EXCERPTED PASSAGE:
Community Research and Development Information Service - CORDIS



Project ID: 614715
Funded under: FP7-IDEAS-ERC
Country: Spain

Mid-Term Report Summary - NANOHEDONISM (A Photo-triggered On-demand Drug Delivery System for Chronic Pain)

The project pursues the development of injectable and biodegradable drug-loaded nanoparticles that release drugs after receiving externally-applied infrared laser light to achieve pulsatile release profiles on demand. In this project we are developing vehicles that transport drugs and release their cargo locally at the site of injection and during the time required to adjust the dose to the specific needs. Thus, a temporal and spatial control of the release of different drugs would be achieved. This technology would potentially allow the patient or the doctor to decide when to administer the drug in a minimally invasive manner (just with an injection) and to provide therapeutic analgesic doses for the time strictly necessary.

In fact, in a previous project with researchers from MIT we worked on the development of implantable NIR-responsible reservoirs containing aspart, a fast-acting analogue of insulin, able to achieve glycemic control upon irradiation in animal models (PNAS 2014, doi: 10.1073/pnas.1322651111); however, this implementation required surgery. The new project tries to go one step further by designing injectable capsules capable of releasing drugs on demand and remotely without the need of surgery, simply by injection.

COLLECTED MATERIAL:
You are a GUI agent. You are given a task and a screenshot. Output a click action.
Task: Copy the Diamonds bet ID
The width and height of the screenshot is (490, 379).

WORK ITEM:
According to the drug delivery project summary, what drug did the earlier implantable reservoirs developed with MIT researchers contain? This data plays no part in what comes next.

RESPONSE TO THIS EXERCISE:
They contained aspart, a fast-acting analogue of insulin.